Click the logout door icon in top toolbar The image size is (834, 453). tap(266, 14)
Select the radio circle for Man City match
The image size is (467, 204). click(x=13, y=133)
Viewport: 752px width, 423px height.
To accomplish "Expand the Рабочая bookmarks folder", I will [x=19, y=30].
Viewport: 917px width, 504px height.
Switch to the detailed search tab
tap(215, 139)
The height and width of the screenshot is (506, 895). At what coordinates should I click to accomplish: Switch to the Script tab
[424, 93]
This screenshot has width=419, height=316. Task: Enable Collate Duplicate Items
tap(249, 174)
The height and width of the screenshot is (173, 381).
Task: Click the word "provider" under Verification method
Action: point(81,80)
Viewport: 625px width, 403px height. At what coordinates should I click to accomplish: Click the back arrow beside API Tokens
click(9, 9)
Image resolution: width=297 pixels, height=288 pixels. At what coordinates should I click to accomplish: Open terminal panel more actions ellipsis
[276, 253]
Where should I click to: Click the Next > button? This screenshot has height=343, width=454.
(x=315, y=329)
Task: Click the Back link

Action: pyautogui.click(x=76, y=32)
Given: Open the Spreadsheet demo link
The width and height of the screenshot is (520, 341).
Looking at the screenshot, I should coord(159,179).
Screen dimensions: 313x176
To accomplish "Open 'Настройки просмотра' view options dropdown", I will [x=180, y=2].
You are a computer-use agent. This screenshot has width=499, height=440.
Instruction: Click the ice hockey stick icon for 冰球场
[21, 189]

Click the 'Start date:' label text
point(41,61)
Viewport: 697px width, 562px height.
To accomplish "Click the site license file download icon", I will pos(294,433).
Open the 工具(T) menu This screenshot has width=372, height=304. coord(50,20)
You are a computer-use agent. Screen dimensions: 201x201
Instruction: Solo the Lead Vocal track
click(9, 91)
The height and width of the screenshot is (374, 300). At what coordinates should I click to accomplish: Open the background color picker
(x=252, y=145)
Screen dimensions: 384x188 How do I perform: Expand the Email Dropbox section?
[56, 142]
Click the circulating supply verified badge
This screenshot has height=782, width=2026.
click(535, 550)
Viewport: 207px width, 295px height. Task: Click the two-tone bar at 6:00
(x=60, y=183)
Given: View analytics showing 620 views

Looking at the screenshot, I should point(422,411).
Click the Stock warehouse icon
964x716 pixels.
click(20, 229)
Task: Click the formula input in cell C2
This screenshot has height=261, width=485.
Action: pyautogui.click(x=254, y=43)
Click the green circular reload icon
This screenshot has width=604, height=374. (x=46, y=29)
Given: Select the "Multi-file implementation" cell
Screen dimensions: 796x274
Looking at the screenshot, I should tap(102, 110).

#### EXERCISE INSTRUCTIONS
Please set down all of the data above again, matching it exactly.

#### SOLUTION FOR THIS EXERCISE
Click the logout door icon in top toolbar The image size is (834, 453). tap(266, 14)
Select the radio circle for Man City match
The image size is (467, 204). click(x=13, y=133)
Viewport: 752px width, 423px height.
To accomplish "Expand the Рабочая bookmarks folder", I will [x=19, y=30].
Viewport: 917px width, 504px height.
Switch to the detailed search tab
tap(215, 139)
The height and width of the screenshot is (506, 895). At what coordinates should I click to accomplish: Switch to the Script tab
[424, 93]
This screenshot has width=419, height=316. Task: Enable Collate Duplicate Items
tap(249, 174)
The height and width of the screenshot is (173, 381).
Task: Click the word "provider" under Verification method
Action: point(81,80)
Viewport: 625px width, 403px height. At what coordinates should I click to accomplish: Click the back arrow beside API Tokens
click(9, 9)
Image resolution: width=297 pixels, height=288 pixels. At what coordinates should I click to accomplish: Open terminal panel more actions ellipsis
[276, 253]
Where should I click to: Click the Next > button? This screenshot has height=343, width=454.
(x=315, y=329)
Task: Click the Back link

Action: pyautogui.click(x=76, y=32)
Given: Open the Spreadsheet demo link
The width and height of the screenshot is (520, 341).
Looking at the screenshot, I should coord(159,179).
Screen dimensions: 313x176
To accomplish "Open 'Настройки просмотра' view options dropdown", I will [x=180, y=2].
You are a computer-use agent. This screenshot has width=499, height=440.
Instruction: Click the ice hockey stick icon for 冰球场
[21, 189]

Click the 'Start date:' label text
point(41,61)
Viewport: 697px width, 562px height.
To accomplish "Click the site license file download icon", I will pos(294,433).
Open the 工具(T) menu This screenshot has width=372, height=304. coord(50,20)
You are a computer-use agent. Screen dimensions: 201x201
Instruction: Solo the Lead Vocal track
click(9, 91)
The height and width of the screenshot is (374, 300). At what coordinates should I click to accomplish: Open the background color picker
(x=252, y=145)
Screen dimensions: 384x188 How do I perform: Expand the Email Dropbox section?
[56, 142]
Click the circulating supply verified badge
This screenshot has height=782, width=2026.
click(535, 550)
Viewport: 207px width, 295px height. Task: Click the two-tone bar at 6:00
(x=60, y=183)
Given: View analytics showing 620 views

Looking at the screenshot, I should point(422,411).
Click the Stock warehouse icon
964x716 pixels.
click(20, 229)
Task: Click the formula input in cell C2
This screenshot has height=261, width=485.
Action: pyautogui.click(x=254, y=43)
Click the green circular reload icon
This screenshot has width=604, height=374. (x=46, y=29)
Given: Select the "Multi-file implementation" cell
Screen dimensions: 796x274
Looking at the screenshot, I should tap(102, 110).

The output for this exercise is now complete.